Méditer la lecture
Autoportrait en lecteur est le seul livre de Marcel Cohen qu’il n’a pas écrit mais dans lequel on le lit à travers les mots et les paroles d’autrices et auteurs que l’on a soi-même pu avoir lus sans y chercher, ni y trouver, ce que l’écrivain a choisi d’en garder.
À mesure que la lecture, fragmentée, vous entraîne dans cet ouvrage inclassable, elle livre autant quelque chose du lecteur qu’est Marcel Cohen lui-même que ce que d’autres — à sa place peut-être, et pour lui sans aucun doute — ont un jour écrit ou dit. En lisant, en écoutant, l’écrivain a comme attrapé au vol puis noté ou retenu un ensemble de fragments isolés de leur matrice qui, à l’intérieur du livre/montage, prennent une autre sidérante forme de vie. Ces fragments essentiels pour l’écrivain, repères intérieurs qui l’ont construit, l’ont soutenu, ont été patiemment archivés puis regroupés dans des chapitres sans titre.

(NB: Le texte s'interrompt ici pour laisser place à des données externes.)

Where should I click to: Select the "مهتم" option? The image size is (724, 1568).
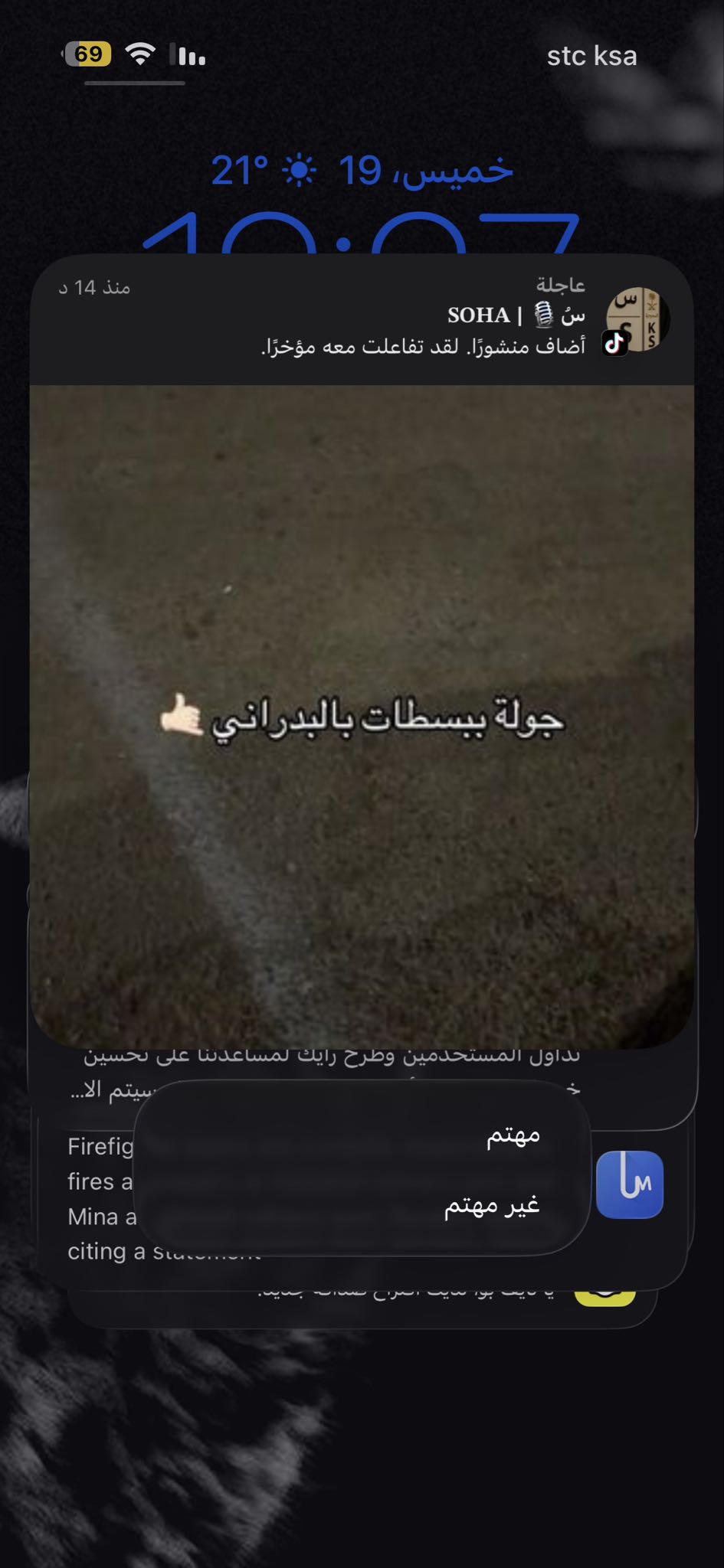pos(513,1135)
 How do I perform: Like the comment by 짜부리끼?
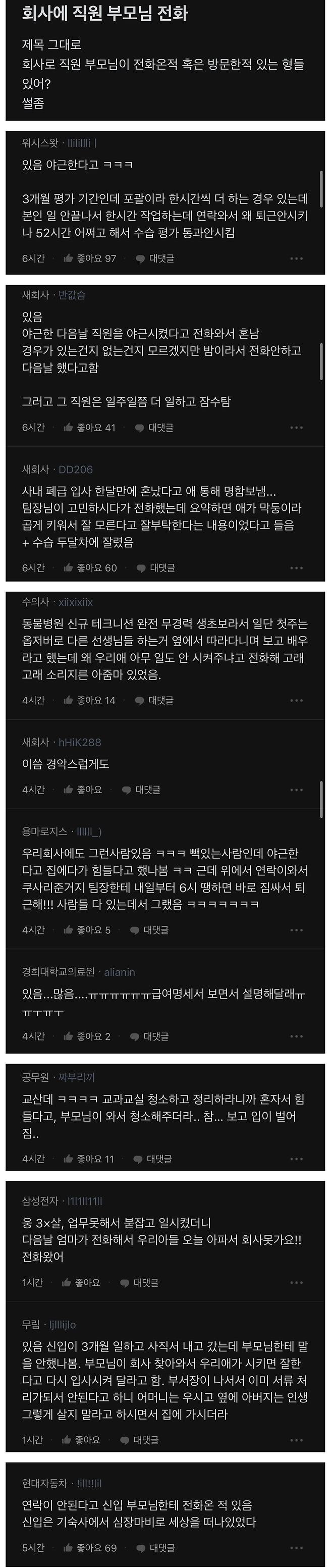pyautogui.click(x=89, y=1159)
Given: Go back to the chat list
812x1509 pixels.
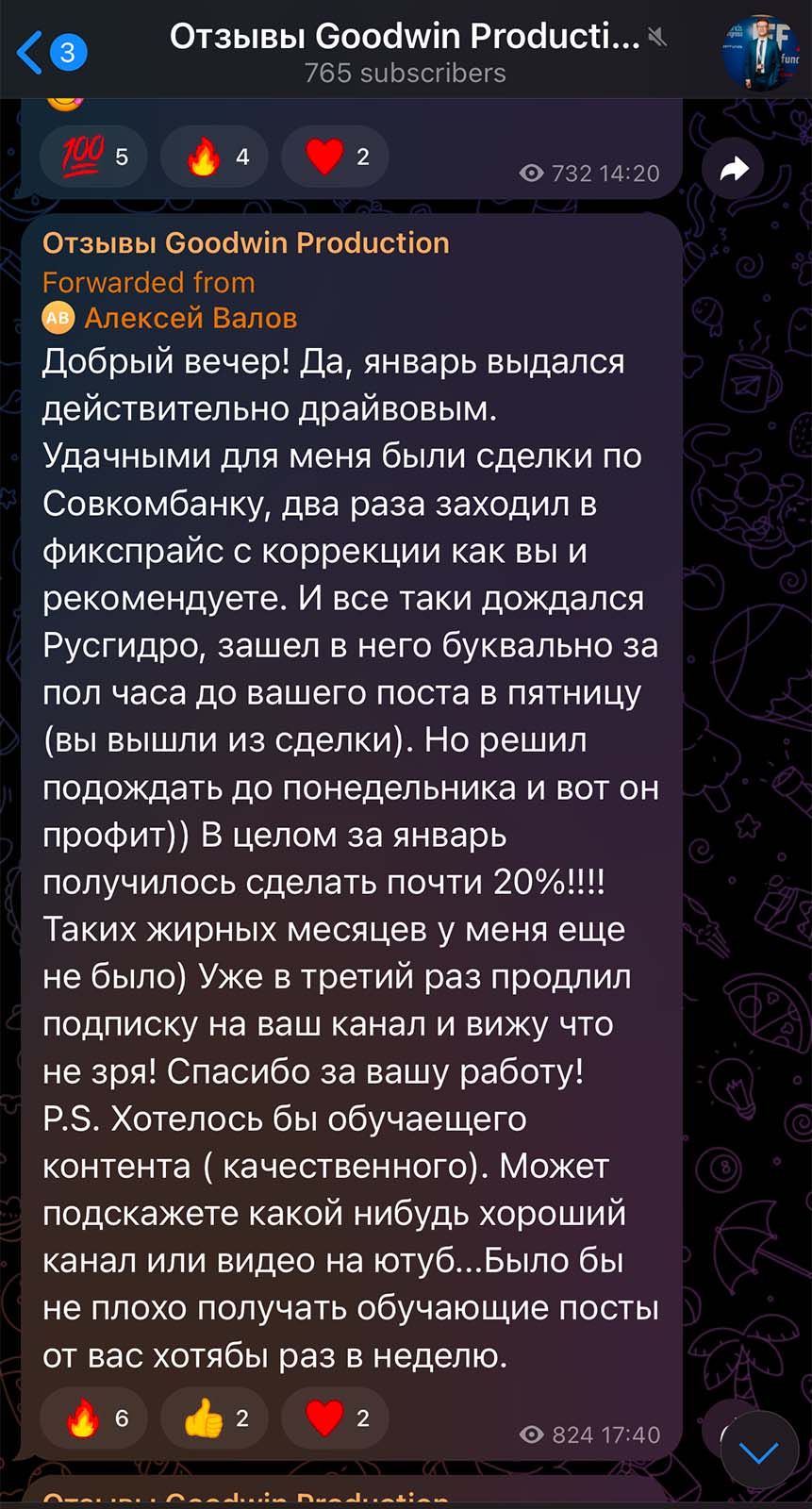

Paroles retranscrites et bribes de textes ciselées font ainsi non seulement écho à la manière d’écrire de l’auteur (qui prélève au monde ses Faits), mais aussi à ce que la littérature a pu offrir au lecteur, à l’écrivain, à l’être humain qu’il est. Livrés au regard dans leur plus profond silence, leur plus grande solitude, ces textes empruntés pour laisser une empreinte forment, au fil des pages, une communauté aussi extraordinaire qu’improbable, réunie là par un esprit que leur vérité, leur simplicité, leur puissance muette a laissé sans voix.